Is a warrantless cellphone search a violation of your Fourth Amendment rights?
That’s the situation that was contested in 2007 after police arrested a man in Massachusetts who stood accused of selling crack cocaine from his car, along with two counterparts. Police seized his phone and examined its contents without a warrant, after arresting him for driving on a suspended license and the two other men on drug charges. The accused man repeatedly received calls from a contact labeled “My House,” which in turn led police to the man’s home. Once there, they found a slew of drugs, cash, and firearms. The man was eventually convicted, but appealed his sentence, alleging that his Fourth Amendment rights had been violated. On appeal, a federal court agreed with the defendant, ruling earlier this year that a warrant should have been obtained by police before accessing the man’s phone.
However, earlier this month, the Obama administration filed a petition with the Supreme Court asking them to make a ruling in favor of warrantless searches of cellphones based on the Massachusetts ruling. Their basic argument is that the Supreme Court has, in the past, ruled on a number of cases that allow for sweeping exceptions to the Fourth Amendment, meaning the man’s conviction should have been upheld and that warrantless cellphone searches should be considered legal.
For example, in the case of Carroll v. United States, the Court established that police must have a warrant to search a vehicle except in instances of exigent circumstance and when it is “reasonable to believe evidence relevant to the crime of arrest might be found in the vehicle.” It’s a sort of legal grey area. In the Massachusetts case it could be subjectively argued that, because the defendant was suspected of dealing drugs (though only arrested because of a suspended license), a cellphone could reasonably be considered potential evidence, in addition to his automobile, given both could be considered staples of the drug trade. Alternately, police technically could have taken the driver into custody on the suspended license charge and legally searched his car while he was detained (United States v. Johns). Even with further clarification in the case of Arizona v. Gant, Carroll v. United States can still be upheld because Arizona v. Gant does not prevent or repeal the use of Carroll v. United States in court cases. Furthermore, as The Washington Post points out, “earlier cases have given the police broad discretion to search possessions on the person of an arrested suspect, including notebooks, calendars and pagers. The government contends that a cellphone is no different than any other object a suspect might be carrying.”
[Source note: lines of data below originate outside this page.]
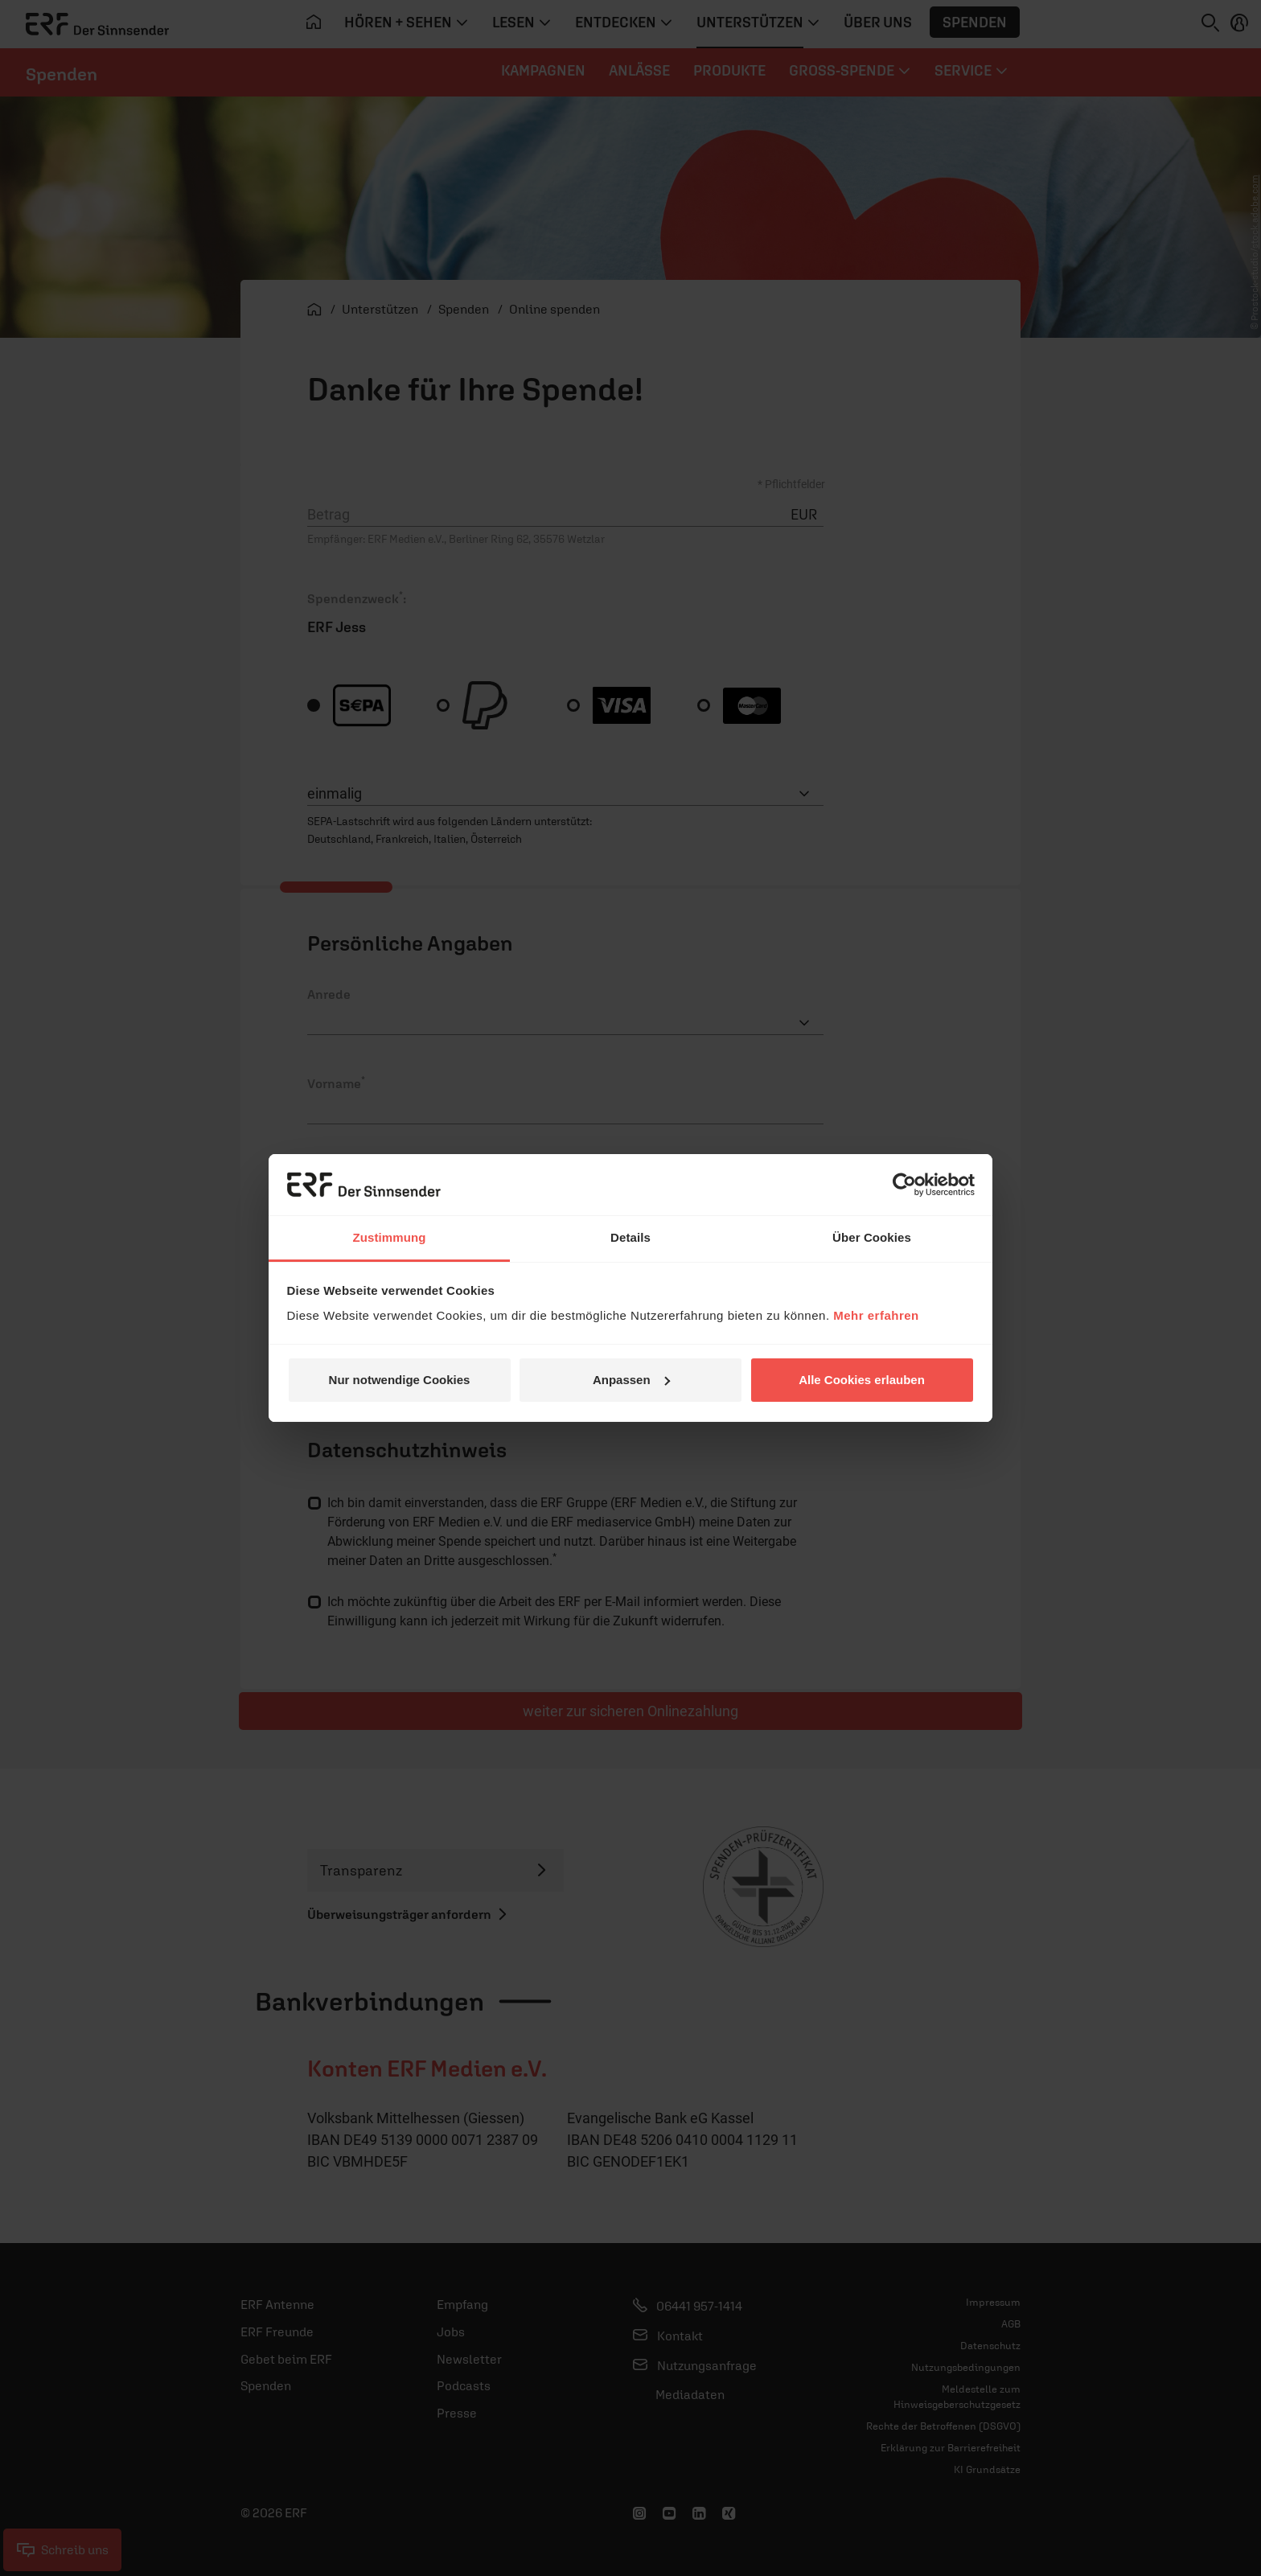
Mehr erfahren (876, 1315)
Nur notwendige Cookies (399, 1380)
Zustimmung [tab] (389, 1237)
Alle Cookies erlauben (862, 1380)
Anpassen (631, 1380)
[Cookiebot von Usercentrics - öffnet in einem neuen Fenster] (904, 1185)
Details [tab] (630, 1237)
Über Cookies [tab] (871, 1237)
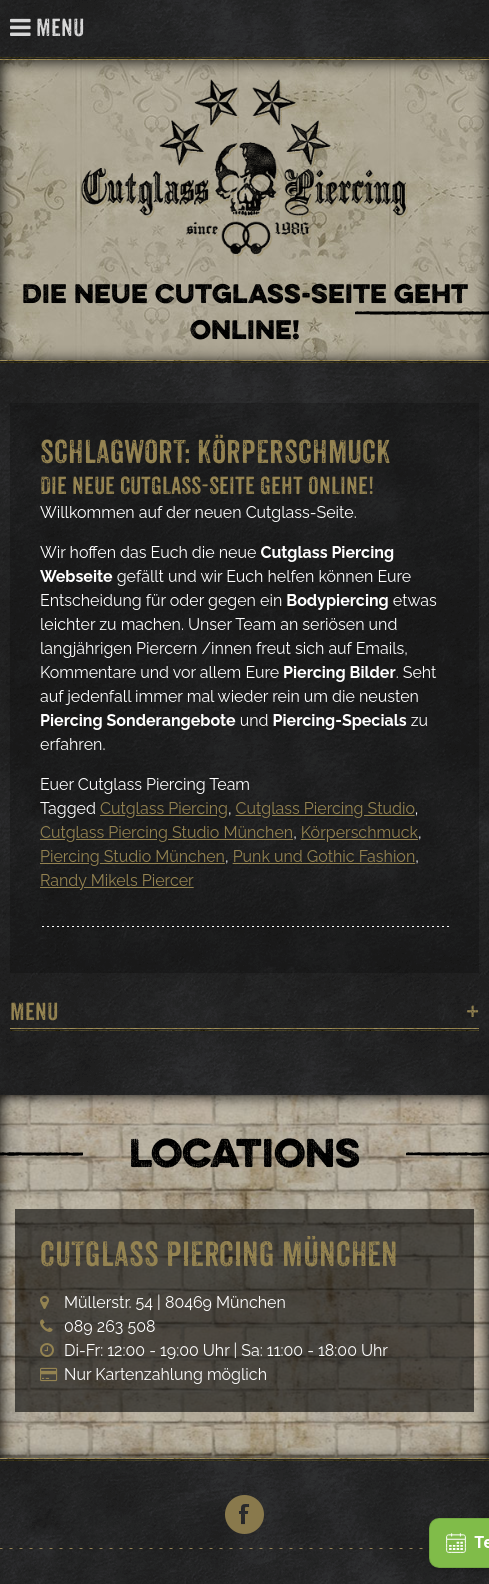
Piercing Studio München (132, 856)
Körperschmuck (359, 832)
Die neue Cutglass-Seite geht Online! (207, 485)
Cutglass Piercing (462, 29)
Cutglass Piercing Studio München (166, 832)
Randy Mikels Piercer (117, 880)
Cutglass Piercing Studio (325, 808)
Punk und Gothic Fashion (324, 856)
It’s not just the establishment of the automobile exception, however, as justified exceptions to the Fourth Amendment exist in a number of prominent Court rulings that are still applicable: Horton v. California, Illinois v. Rodriguez, Davis v. United States, etc. This sort of legal and constitutional dubiousness isn’t limited to the Fourth Amendment by any means, but Court-ordered stipulations pertaining to the Fourth Amendment have been some of the most hotly debated. What if you’re a physician, attorney, priest, banker, psychologist, psychiatrist, etc.? Under the laws of client confidentiality, the consent of the client must be given unless there is “clear” legal reasoning. What is considered clear legal reasoning by governmental standards as opposed to what’s considered individual clear legal reasoning? Again, subjectivity.
What needs to be made clear is what exactly defines probable cause pertinent to exigent circumstance as it relates to cellphones centrally. The hazy legal language does not blatantly make clear when it is appropriate for law enforcement to do so. What’s more, it lacks practicality, as has been noted, to hastily push for warantless searches based on the Massachusetts ruling, given it took place in 2007 and cellphone technology has vastly improved since then, which only seeks to further discredit the practicality of cellphone searches, as the law would have to be updated consistently and often. It’s not only a waste of time and resources, it’s virtually impossible. Thus, the warrantless seizure is not only futile, but subsequently very much in violation of the Fourth Amendment.